■ WHAT THE TASK REQUIRES
Continue the text on ankle arthritis from the point where it stops.

Whether ankle pain is caused by arthritis or something else, it can send you to the doctor looking for answers. If you visit your doctor for ankle pain, they’ll examine the ankle joint. This is where the tibia (shinbone) rests on the talus (top foot bone).

If you’re experiencing arthritis, you may have:

  • pain
  • tenderness
  • swelling
  • stiffness
  • reduced range of motion

If you have pain, you may feel it mainly in the front of your ankle. This discomfort can make it difficult for you to walk.

Types of ankle arthritis

People tend to associate arthritis with the knees, hips, and wrists, but it can also occur in the ankles. When arthritis occurs in the ankles, it’s often due to an old injury, such as a dislocation or fracture. Doctors call this “post-traumatic” arthritis.

Another cause is rheumatoid arthritis (RA), which affects the whole body, including the ankle area. Primary osteoarthritis (OA), which results from degeneration or “wear-and-tear” over time, rarely occurs in the ankles.

Post-traumatic arthritis

Ankle arthritis can be a delayed response to a major sprain, dislocation, or fracture. Your doctor will ask about any history of injury. A big sprain can injure the cartilage and lead to joint instability. This can cause degenerative changes.

Evidence of damage usually shows up on X-rays within about two years after the injury. It may be decades until you notice severe pain.

Rheumatoid arthritis

Your doctor may also ask about pain in other joints. Additional discomfort may indicate systemic inflammation, such as RA.

Your doctor may want to see you standing while barefoot to check your leg alignment. The soles of your shoes may also reveal wear patterns. This can also confirm alignment problems related to RA in your ankles.

Diagnosis

To diagnose arthritis, your doctor will take your medical history and ask about injuries and previous infections. They also may request X-rays. The technician will take images of your ankle from multiple angles while you stand. A radiologist will examine your ankle joint alignment and the narrowing in your joint space.

Your doctor will also examine the way you walk, studying your cadence, speed, and stride length. Your doctor will be able to diagnose whether you have arthritis based on these tests and observations.

■ RECORDED DATA
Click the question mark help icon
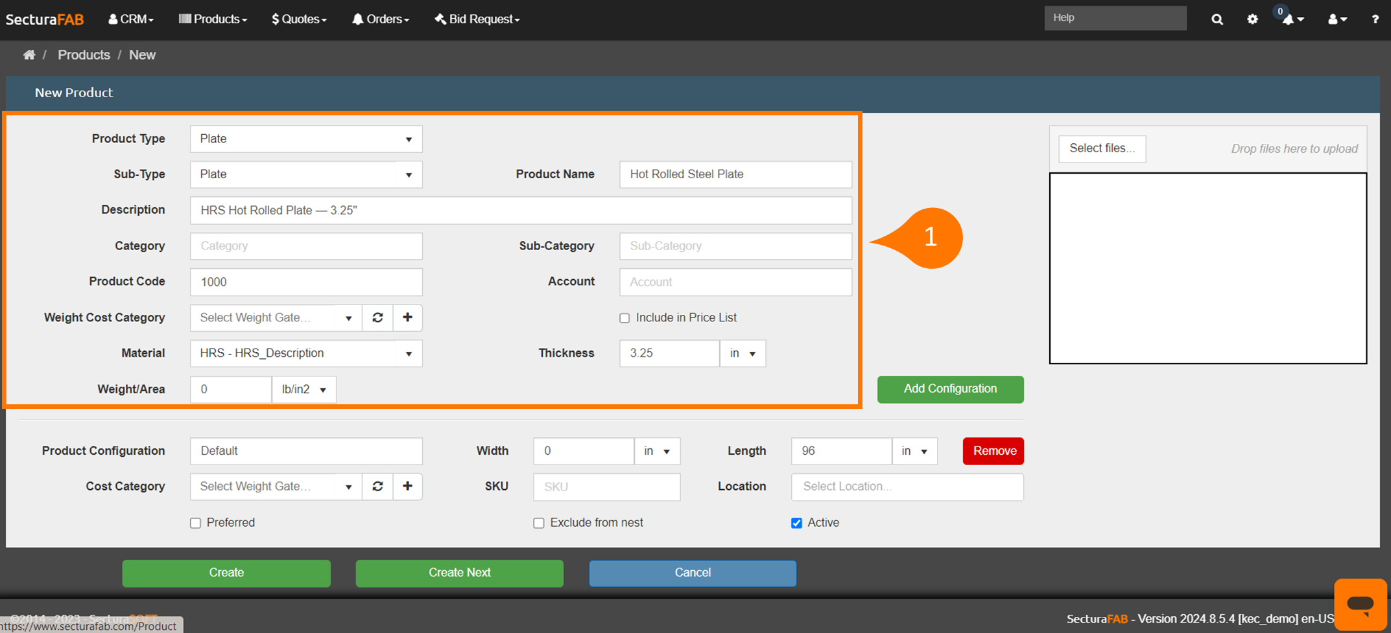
...
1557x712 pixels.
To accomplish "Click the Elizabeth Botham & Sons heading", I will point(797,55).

■ ANSWER TO THIS EXERCISE
Talking with your doctor may reveal what activities lead to ankle twinges. If walking uphill hurts, you may have arthritis in the front of your ankle. If the back of the ankle hurts when you walk downhill, the rear of the joint may have problems.

Discomfort as you walk on uneven ground may suggest an unstable ankle. That could be an indication of problems in the subtalar area, which is below the ankle joint. Instability and swelling suggest weakened ligaments.

The gait test

The gait test usually involves you walking or running on a treadmill while your doctor observes. How your foot hits the ground also tells a story. For example, if your ankle motion is restricted, you may raise your heel from the floor prematurely and bend your knees in a choppy fashion.

Your doctor or arthritis specialist will examine the rotation of your foot relative to your lower leg. Your overall lower limb alignment will give clues as to how well your hips, knees, and ankles are doing.

Treatment

If you have ankle arthritis, you may need to rest your ankle to minimize the pain. If you enjoy exercise, your doctor may recommend swimming and cycling, in order to protect your ankle.

The small ankle joint bears five times your body weight on each step, so weight reduction can help.

Medications are also common in treating arthritis. Your doctor may recommend aspirin, naproxen, or ibuprofen. For more severe arthritis, they may prescribe you disease-modifying antirheumatic drugs (DMARDs).